Exercise instructions: Pictures excluded, retype the lines from the one containing "Image resolution: width=957" through the last line of the data below, both included.

--- Given entries Enclosed Below ---

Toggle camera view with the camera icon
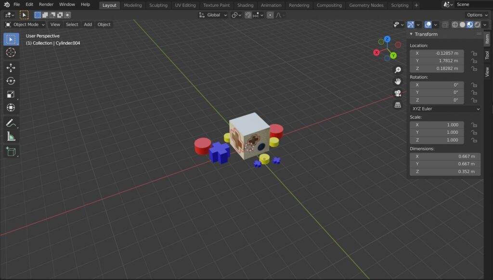This screenshot has height=280, width=493. [398, 93]
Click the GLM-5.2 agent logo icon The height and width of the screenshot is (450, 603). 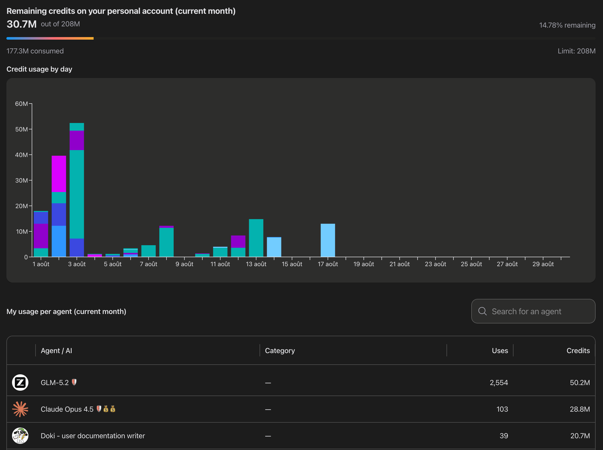(20, 382)
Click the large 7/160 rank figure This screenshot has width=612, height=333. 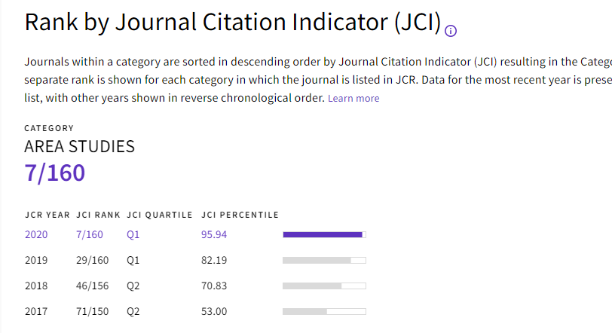click(x=55, y=173)
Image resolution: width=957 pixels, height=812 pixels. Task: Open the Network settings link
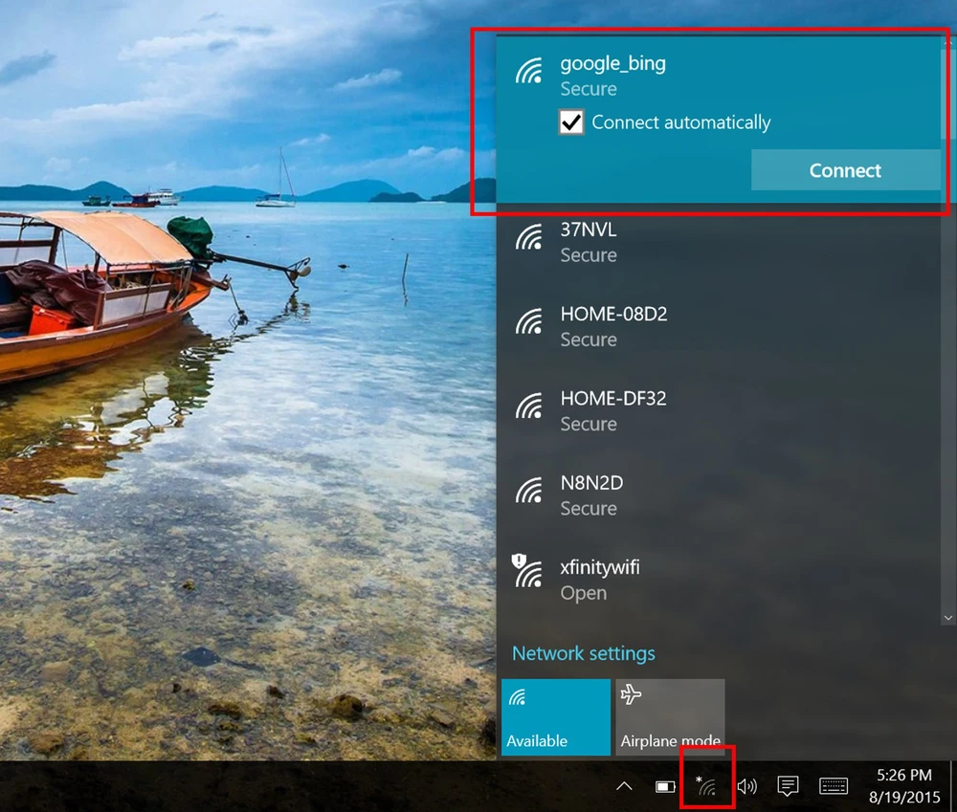pyautogui.click(x=584, y=653)
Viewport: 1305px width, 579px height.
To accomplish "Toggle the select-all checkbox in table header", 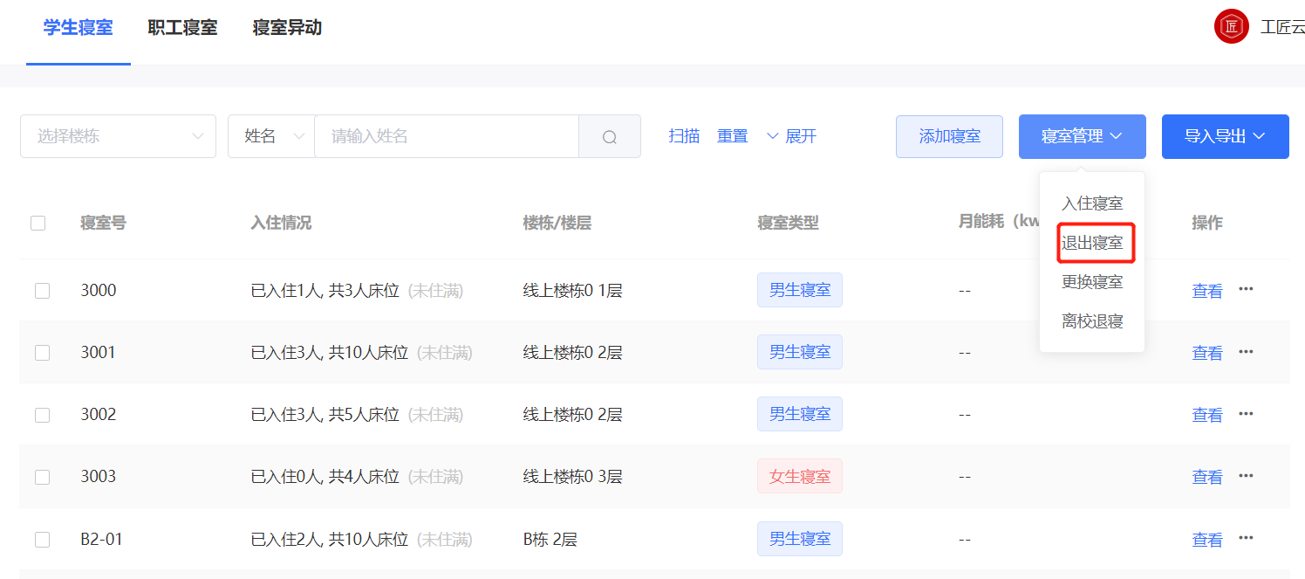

--- End of Enclosed Given entries ---

Completed task:
Image resolution: width=957 pixels, height=812 pixels. Task: Open the Network settings link
pyautogui.click(x=584, y=653)
Viewport: 1305px width, 579px height.
To accomplish "Toggle the select-all checkbox in table header", 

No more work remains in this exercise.